Saved data entries
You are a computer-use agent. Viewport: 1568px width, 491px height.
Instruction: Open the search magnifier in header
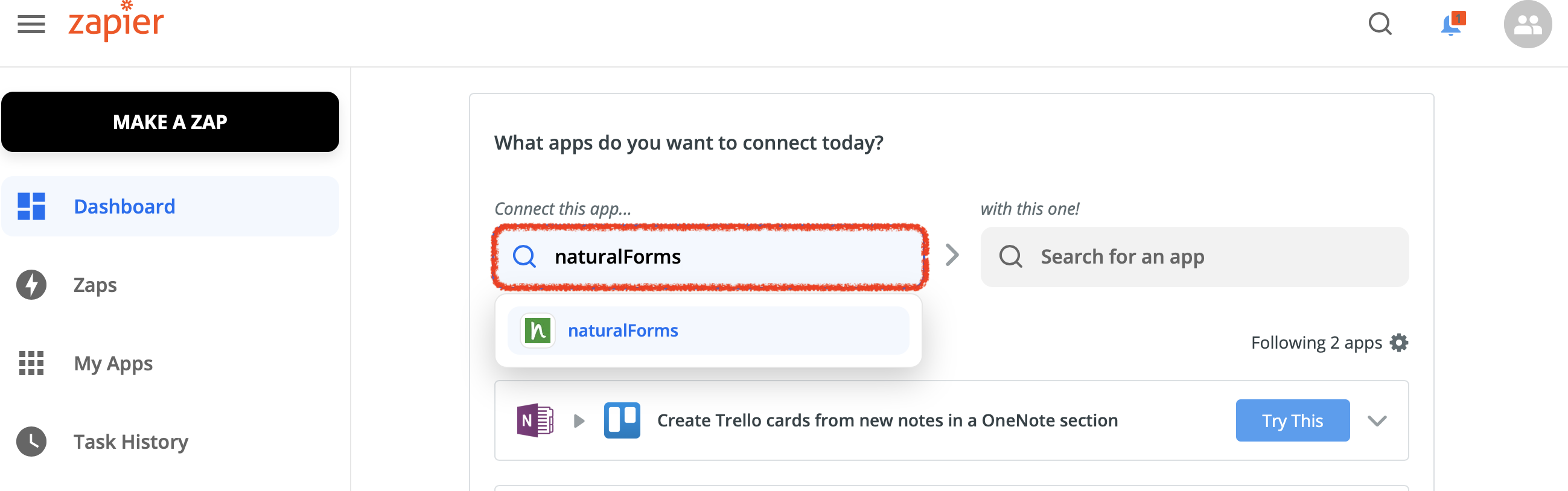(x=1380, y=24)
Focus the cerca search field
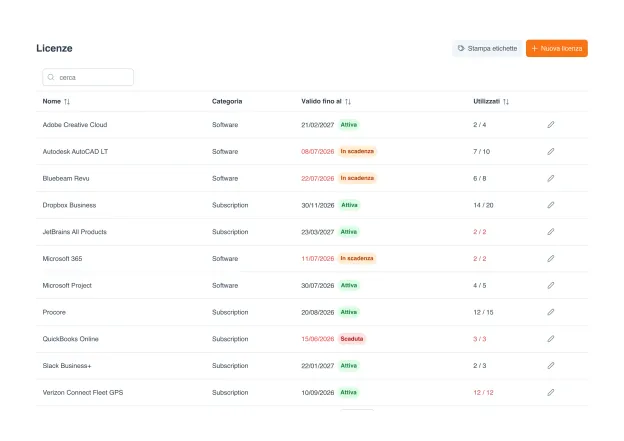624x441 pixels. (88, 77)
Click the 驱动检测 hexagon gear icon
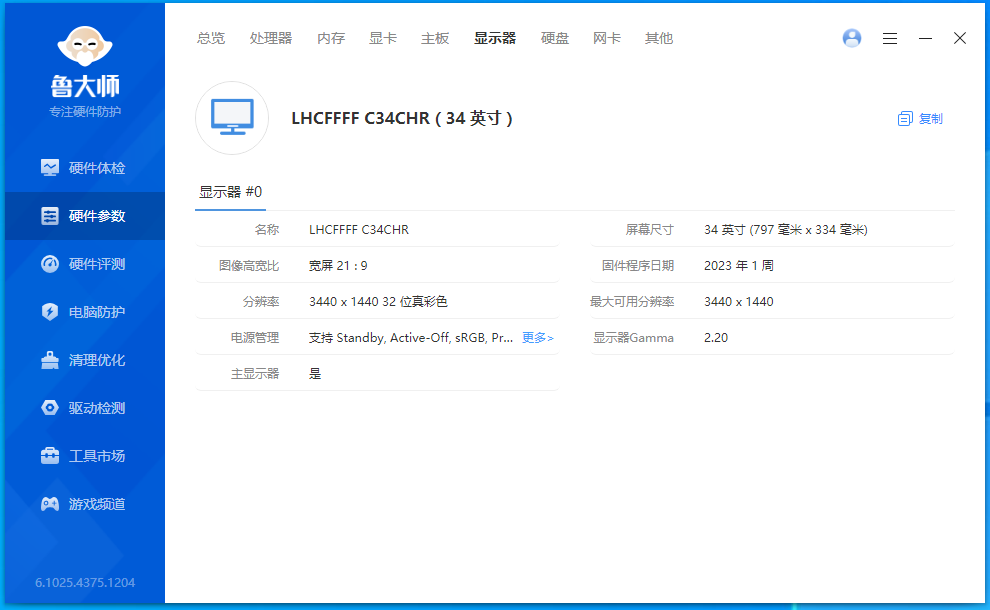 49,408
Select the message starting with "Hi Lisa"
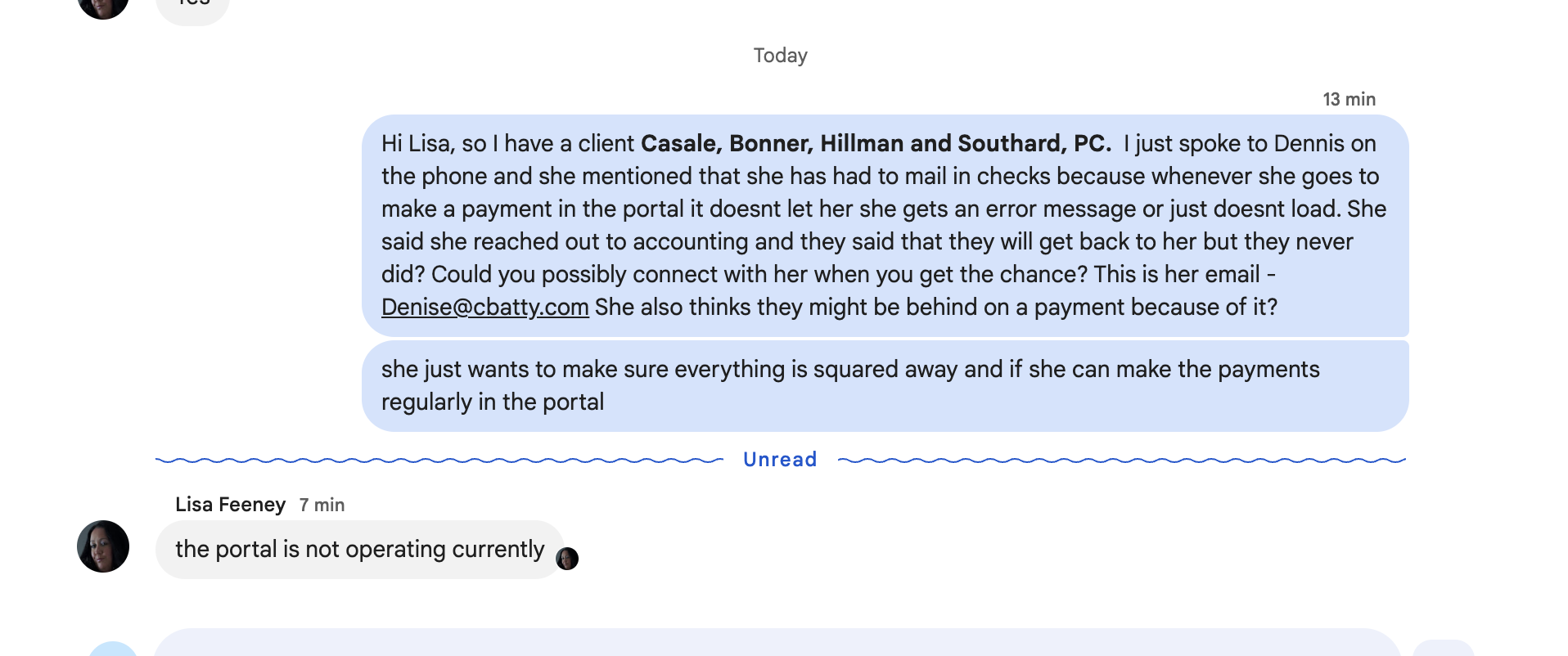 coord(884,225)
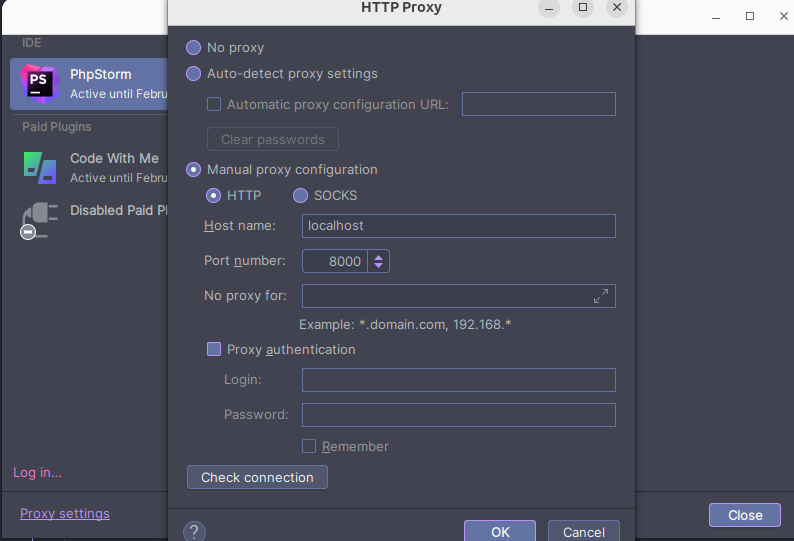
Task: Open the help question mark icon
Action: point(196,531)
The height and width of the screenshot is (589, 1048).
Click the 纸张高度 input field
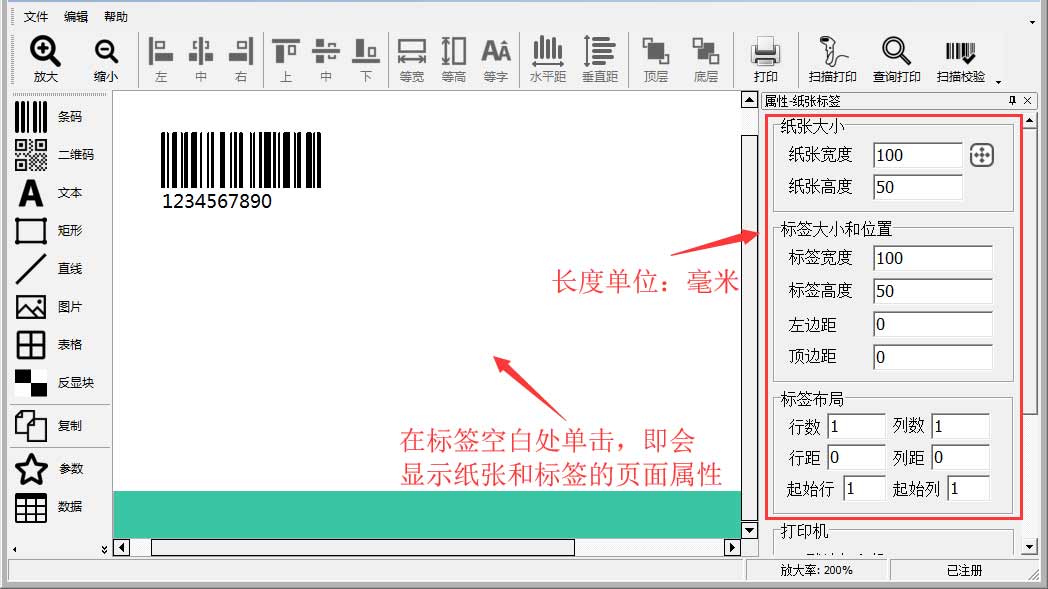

**What this task involves:**
Repeat the records verbatim, excluding pictures.

**Written response:**
You are a computer-use agent. Viewport: 1568px width, 491px height.
Instruction: Open the search magnifier in header
(x=1380, y=24)
Focus the cerca search field
624x441 pixels. (88, 77)
Click the 驱动检测 hexagon gear icon
 49,408
Select the message starting with "Hi Lisa"
 coord(884,225)
Task: Open the help question mark icon
Action: point(196,531)
The height and width of the screenshot is (589, 1048).
Click the 纸张高度 input field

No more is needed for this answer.